Le président du Cabildo de Gran Canaria exige du gouvernement une distribution "urgente" de mineurs migrants

Le président du Cabildo de Gran Canaria exige du gouvernement une distribution « urgente » de mineurs migrants

Gran Canaria accueille plus de 50% des mineurs migrants arrivant dans l'archipel

Le président du Cabildo de Gran Canaria, Antonio Morales, a demandé ce vendredi au gouvernement espagnol et au reste des communautés autonomes que soit effectuée « de toute urgence » la « distribution solidaire des migrants mineurs dans la péninsule ».

Dans une déclaration institutionnelle, Morales a également exigé que des mesures soient prises « immédiatement » pour que les jeunes migrants qui atteignent 18 ans « ne soient pas obligés de rester sur cette île comme une prison permanente ».

Le président de l'île a ainsi « mis en évidence les regrets » du Cabildo de Gran Canaria « pour la mort et les blessures » subies cette semaine par deux jeunes qui résidaient dans les centres pour mineurs migrants de Telde, ainsi que pour les différents incidents survenus ces derniers mois dans le sud-est et le nord de l’île.

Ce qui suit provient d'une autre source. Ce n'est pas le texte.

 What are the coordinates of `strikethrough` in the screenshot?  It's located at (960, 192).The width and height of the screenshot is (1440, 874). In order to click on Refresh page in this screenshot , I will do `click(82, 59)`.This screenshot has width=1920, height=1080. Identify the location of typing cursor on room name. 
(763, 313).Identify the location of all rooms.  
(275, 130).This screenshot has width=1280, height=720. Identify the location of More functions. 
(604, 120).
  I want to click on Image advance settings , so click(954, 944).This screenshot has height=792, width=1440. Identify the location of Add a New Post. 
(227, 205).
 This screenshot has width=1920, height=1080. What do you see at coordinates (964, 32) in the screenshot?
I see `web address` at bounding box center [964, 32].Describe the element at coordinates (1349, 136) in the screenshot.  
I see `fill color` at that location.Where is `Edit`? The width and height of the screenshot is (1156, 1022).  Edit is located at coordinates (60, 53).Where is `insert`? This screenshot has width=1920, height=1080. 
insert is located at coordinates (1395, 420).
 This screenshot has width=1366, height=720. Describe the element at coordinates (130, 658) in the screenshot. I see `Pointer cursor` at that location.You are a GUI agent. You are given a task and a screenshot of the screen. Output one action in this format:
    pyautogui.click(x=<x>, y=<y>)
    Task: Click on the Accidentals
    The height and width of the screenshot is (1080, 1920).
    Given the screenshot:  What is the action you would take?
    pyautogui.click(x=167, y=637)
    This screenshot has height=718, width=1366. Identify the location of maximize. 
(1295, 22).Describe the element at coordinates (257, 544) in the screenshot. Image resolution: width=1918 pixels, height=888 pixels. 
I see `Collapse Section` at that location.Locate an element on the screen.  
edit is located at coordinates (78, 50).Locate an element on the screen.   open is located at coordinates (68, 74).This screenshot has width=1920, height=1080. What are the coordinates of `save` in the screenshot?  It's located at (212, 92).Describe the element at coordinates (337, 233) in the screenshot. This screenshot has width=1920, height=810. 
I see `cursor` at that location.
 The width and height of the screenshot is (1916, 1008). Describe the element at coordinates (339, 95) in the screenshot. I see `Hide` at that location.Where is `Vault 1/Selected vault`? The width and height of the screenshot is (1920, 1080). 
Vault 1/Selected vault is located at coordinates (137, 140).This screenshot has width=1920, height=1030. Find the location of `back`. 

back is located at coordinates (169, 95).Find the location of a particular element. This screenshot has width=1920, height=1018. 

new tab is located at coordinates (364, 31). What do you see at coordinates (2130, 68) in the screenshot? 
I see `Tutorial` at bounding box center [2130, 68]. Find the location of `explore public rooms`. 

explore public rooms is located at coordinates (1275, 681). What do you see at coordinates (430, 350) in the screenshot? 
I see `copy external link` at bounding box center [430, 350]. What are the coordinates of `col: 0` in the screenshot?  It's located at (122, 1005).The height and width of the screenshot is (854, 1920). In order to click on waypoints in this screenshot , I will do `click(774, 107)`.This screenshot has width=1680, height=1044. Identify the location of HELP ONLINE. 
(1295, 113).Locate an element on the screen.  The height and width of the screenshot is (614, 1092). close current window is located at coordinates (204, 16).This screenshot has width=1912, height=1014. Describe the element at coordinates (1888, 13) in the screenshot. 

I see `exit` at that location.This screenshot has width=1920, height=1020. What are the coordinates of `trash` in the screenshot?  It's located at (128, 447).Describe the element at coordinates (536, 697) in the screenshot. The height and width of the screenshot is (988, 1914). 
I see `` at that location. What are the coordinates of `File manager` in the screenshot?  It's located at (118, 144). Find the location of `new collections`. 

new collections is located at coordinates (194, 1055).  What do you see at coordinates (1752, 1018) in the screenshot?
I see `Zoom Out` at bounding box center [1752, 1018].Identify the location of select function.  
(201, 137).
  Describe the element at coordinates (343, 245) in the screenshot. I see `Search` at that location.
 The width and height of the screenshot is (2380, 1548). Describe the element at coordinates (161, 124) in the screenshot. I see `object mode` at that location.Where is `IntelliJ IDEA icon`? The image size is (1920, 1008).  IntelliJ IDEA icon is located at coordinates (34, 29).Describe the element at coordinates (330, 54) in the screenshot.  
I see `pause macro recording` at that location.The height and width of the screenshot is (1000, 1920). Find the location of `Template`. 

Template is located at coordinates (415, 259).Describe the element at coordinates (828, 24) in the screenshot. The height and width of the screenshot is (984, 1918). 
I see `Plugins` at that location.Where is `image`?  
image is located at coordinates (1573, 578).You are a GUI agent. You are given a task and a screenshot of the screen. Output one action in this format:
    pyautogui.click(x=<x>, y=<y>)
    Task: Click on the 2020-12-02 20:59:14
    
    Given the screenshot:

« Ce sont des faits qui suscitent sans aucun doute l'inquiétude des citoyens et qui deviennent un terrain fertile pour ceux qui utilisent la migration pour générer la confusion et la xénophobie », a-t-il souligné.

PLUS DE 50% DE MINEURS

Il a également souligné que ces situations nous rappellent que « le surpeuplement que connaissent les « centres pour mineurs » aux îles Canaries, et en particulier à Gran Canaria, reste entier, avec plus de 3 500 mineurs migrants accueillis depuis des années, ce qui représente plus de 50 pour cent. de tout l'archipel ».

En ce sens, il a déclaré que nous sommes confrontés à une « situation insupportable et irresponsable de la part des administrations publiques compétentes et de certains partis politiques » en utilisant la situation « comme une arme de jet », en soulignant que ce qui est « vraiment urgent » est le transfert de ces mineurs vers d'autres communautés pour « partager cette responsabilité ».

Le gouvernement espagnol, a-t-il estimé, « doit accélérer le changement législatif et les gouvernements des communautés autonomes, la majorité présidée par le PP, doivent mettre fin au blocus » pour accueillir les mineurs qu'ils retiennent aux îles Canaries en fonction de leur population et de leur disponibilité. , puisqu'il a précisé qu' »ils le retardent par intérêt ».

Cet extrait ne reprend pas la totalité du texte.